Dataset records
--- begin ---

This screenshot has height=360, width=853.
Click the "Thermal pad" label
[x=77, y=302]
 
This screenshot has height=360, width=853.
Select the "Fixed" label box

--- end ---

Copy every line of the listing above word for word.

> Finished exercise
This screenshot has height=360, width=853.
Click the "Thermal pad" label
[x=77, y=302]
 
This screenshot has height=360, width=853.
Select the "Fixed" label box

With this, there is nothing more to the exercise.